Monday, March 5, 2018

Where Do Words Come From?


By
Luisa Futoransky
(trans. Daniel Balderston and Mary Schwartz)



Marc Chagall


The language of speech, writing, and thought sometimes reflect in a simple way, as in the latest astronomical discoveries of the "brown dwarves" (dark stars that constitute a large share of the universe), the strong power of absent language.  That is to say, what permits and yet impedes the acquisition of what the expatriate finds most difficult to access:  internal residence.

On June 11, 1938, Freud wrote to the Swiss psychoanalyst Raymond de Saussure that emigrants suffer most from the loss of the language in which they lived and though, which is irreplaceable.  Freud took refuge not in German or English, but in a dead tongue, Latin, to define the irreversible: FINIS AUSTRIAE, two words that came to summarize the drama of emigration from one circle of hell to another.

Transterrado:  landless, expatriated, in asylum, exiled, distanced, absent, colonized, in flight, because almost always, at the beginning, emigration is a swallow, a river overflowering its banks, without accounting for the missing pieces that go beyond the surface.  Missing pieces that spring up in the first unspoken evocation.  Eclipses that reappear in dreams that we quickly wipe away.

Many  travelers take on the painful process of translation, to decant, to transfer one human landscape to another.  Above all to build a bridge.  Each person will establish with what means he or she has available, with flimsy ropes or with sophisticated works of engineering, to carry appropriate words across successfully, words that reveal the inner landscape, that since childhood traces with its peculiar tastes and bitterness the common denominator of that other shore, a transaction that is no doubt complicated by memory's lapses and falsified accounts.  But almost always the transmutation has occurred by the time one suffers through the ravages of winter, both internal and external.

Exiles and refugees are stripped of their characteristics and all that is left to them sometimes for self-defense is to shield themselves with armor, a callus against otherness made of clumsy or painful irony and sometimes to wound those that they consider barbarians.  That is to say, they begin to translate.

But what is translation and exile if not taking a random block of words, a planetary system of old ideas, phonemes, and illusions and transporting them into a new and unknown planetary system.  Frequently the orbits are disrupted and many words and laws, generally the most important ones, the deepest and most secret are left floating like enert particles out of orbit.  Translation and exile are always synonyms of loss.

To come from one language and write in another, sometimes thinking in a third and living in whichever one you can, has become a large part of the literary experience of the contemporary novel.

The answers vary, and the rules, sometimes pushed to their limists, establish excessive ties to things far away and the filigrees of nostalgia are revealed in the undercurrent of hatred and resentment.  Finnegans Wake would be in this sense the great text of exile, but there are other alliances and negotiations that are almost as dramatic with language:  Primo Levi, Kundera, Condrad, Singer, Nabokov, Kosinski, Beckett, Gombrowicz, Kafka, Cortázar.
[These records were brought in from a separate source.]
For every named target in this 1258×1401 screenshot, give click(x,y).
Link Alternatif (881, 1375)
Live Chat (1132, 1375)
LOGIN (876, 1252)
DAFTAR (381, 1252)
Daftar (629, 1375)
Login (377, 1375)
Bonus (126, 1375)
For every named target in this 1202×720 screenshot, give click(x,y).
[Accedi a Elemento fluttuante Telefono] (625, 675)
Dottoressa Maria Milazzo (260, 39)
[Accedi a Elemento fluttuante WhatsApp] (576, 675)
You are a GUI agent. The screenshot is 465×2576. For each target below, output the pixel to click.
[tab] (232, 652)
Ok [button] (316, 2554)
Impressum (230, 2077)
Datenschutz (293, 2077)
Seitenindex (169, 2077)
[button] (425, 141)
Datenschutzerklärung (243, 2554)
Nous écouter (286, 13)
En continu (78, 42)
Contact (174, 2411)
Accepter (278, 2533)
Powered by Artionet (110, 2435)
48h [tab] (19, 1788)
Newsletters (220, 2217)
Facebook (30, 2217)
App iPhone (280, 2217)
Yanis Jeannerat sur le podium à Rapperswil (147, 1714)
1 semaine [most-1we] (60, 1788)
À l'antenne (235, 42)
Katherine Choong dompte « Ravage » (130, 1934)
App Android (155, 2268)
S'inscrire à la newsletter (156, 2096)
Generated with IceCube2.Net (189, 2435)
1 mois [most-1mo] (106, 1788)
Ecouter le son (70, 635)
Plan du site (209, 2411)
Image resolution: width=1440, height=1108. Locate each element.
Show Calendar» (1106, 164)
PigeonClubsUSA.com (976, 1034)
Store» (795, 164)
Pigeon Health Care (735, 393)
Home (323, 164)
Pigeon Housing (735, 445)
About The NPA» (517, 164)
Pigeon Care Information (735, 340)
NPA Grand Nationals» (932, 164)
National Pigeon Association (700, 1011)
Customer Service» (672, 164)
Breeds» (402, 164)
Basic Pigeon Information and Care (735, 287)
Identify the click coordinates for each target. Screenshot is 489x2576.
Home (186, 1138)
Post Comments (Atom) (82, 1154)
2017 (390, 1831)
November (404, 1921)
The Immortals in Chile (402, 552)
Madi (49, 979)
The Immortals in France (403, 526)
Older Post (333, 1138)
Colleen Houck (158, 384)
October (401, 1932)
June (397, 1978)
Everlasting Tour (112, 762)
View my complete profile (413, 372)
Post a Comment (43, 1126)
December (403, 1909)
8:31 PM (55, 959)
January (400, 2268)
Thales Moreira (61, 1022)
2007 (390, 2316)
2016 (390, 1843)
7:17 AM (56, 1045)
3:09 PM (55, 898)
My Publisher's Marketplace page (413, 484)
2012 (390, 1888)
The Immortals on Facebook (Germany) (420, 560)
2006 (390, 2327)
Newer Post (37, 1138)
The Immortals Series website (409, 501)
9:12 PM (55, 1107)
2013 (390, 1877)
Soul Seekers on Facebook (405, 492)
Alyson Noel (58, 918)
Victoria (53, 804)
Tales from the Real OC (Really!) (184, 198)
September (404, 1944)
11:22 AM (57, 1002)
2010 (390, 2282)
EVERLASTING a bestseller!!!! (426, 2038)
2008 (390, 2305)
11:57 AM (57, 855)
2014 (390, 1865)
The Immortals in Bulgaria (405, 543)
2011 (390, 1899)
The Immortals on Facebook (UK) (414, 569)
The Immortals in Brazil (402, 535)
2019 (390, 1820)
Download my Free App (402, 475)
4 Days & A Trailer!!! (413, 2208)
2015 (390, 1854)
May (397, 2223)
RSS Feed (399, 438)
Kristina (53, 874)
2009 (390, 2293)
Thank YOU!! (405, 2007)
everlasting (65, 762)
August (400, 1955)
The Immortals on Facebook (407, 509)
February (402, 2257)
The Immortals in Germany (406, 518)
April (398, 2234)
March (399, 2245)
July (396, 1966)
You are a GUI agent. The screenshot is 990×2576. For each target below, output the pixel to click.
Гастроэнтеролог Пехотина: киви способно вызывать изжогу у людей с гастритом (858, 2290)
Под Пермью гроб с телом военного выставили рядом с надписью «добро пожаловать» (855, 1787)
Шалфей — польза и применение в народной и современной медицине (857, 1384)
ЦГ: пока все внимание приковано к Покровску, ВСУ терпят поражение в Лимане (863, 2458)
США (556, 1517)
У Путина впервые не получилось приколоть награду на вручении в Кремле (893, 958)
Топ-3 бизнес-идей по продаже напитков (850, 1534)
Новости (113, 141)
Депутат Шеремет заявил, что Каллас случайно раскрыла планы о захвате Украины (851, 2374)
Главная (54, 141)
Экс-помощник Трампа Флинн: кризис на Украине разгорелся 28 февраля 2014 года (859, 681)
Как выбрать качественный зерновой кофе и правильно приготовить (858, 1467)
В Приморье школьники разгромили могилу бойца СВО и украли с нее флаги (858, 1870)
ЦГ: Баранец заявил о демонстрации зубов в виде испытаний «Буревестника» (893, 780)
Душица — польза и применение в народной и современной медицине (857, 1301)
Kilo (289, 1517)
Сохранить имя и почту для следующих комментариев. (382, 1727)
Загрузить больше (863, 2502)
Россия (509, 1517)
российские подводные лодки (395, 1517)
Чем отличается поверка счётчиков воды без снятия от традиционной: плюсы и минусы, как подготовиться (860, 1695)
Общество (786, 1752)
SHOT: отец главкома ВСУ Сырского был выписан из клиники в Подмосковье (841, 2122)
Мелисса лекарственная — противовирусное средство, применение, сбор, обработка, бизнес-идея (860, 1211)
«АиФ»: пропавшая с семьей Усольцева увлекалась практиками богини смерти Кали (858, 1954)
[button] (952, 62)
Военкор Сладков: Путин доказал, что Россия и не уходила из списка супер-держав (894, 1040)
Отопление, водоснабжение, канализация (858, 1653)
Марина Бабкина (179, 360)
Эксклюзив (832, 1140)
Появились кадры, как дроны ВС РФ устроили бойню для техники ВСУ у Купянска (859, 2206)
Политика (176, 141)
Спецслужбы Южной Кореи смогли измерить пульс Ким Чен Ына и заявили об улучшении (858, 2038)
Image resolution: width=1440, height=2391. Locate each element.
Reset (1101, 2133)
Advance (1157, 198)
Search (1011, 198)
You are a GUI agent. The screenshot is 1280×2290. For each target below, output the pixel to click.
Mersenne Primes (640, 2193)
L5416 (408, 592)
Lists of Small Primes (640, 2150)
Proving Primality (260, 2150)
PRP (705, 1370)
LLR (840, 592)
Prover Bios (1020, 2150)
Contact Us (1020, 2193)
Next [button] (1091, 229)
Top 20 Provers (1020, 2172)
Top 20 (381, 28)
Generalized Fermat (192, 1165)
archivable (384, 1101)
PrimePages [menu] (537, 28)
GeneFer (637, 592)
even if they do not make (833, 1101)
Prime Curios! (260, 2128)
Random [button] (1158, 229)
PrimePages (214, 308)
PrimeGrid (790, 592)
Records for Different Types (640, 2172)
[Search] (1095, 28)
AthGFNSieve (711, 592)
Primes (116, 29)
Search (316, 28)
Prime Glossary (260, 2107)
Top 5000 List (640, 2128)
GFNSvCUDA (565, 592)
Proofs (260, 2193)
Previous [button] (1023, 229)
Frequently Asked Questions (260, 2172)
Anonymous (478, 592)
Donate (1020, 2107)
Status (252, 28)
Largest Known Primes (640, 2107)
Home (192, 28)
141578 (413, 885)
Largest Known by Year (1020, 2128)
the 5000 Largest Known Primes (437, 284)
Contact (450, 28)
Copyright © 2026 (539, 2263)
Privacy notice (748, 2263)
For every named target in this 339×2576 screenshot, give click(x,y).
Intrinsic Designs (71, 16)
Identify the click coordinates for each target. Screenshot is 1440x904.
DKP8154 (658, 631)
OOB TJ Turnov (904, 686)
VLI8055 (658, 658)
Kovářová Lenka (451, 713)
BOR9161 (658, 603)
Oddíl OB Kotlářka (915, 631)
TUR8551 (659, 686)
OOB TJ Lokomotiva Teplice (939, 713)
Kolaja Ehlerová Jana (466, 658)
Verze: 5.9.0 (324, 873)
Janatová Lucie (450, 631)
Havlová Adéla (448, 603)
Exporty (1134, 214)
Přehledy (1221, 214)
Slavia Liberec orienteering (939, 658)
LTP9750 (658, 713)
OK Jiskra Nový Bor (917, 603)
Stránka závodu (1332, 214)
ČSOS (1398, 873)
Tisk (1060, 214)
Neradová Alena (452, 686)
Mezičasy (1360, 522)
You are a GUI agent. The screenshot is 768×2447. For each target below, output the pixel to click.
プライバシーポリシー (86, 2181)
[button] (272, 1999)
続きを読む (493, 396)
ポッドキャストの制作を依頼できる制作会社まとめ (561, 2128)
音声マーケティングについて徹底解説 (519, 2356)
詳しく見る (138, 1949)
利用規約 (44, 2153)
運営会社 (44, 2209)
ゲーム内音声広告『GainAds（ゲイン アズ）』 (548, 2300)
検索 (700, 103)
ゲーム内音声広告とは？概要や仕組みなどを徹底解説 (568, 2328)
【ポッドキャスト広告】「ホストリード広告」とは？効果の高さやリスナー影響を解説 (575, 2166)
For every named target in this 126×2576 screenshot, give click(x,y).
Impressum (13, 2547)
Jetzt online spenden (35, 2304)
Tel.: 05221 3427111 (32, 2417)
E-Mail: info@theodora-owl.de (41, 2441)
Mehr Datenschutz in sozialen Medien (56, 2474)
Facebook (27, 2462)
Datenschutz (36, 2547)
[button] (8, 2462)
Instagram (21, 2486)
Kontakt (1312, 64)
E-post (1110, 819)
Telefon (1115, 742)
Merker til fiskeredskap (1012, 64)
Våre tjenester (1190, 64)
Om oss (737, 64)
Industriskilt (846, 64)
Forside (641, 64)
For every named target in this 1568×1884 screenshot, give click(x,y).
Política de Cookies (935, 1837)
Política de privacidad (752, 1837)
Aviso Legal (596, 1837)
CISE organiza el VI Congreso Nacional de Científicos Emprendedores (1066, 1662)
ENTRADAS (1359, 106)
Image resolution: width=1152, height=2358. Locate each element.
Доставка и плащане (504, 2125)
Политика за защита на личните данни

Or for example closer to mine:  Dujovne, Bianciotti.  The relation of the country of origin where you no longer live emerges from the mere listing of their names, the dense jungle that exile has produced.

Each author in some way, in his or her own way, is a kind of traveling library, an atlas, which refers to and sends us back to the libraries where the unwritten and uncharted multiply endlessly.

We all participate in this great leap of communication, negotiating sometimes in an extreme way with language because the inalienable weapon in the hands of the exile is sarcasm.  Irony is capable of absorbing hatred and pity without poisoning its user too much.  Out of this dispossession the world may become a chaos inhabited only by barbarians.

As I translate my theme of exile as it traverses and grows, almost like a Bermuda Triangle, translation being a synonym of marginalization and remainder, an image sticks in my mind: a detail from a painting by Bacon.  From a chaotic circle of green lines emerges a massive tree, uprooted, defenseless.  Without anesthesia.  Like a wisdom tooth.  Roots lying on the earth, disproportionate to the hapless trunk.  I foresee that from there will be some sprouts while others will perish.  Over this shape there is a glow, something like a yellow point clearly tracing a path.  Perhaps a man's head.  An easel perhaps.  The title of Bacon's painting announces:  Portrait of Van Gogh.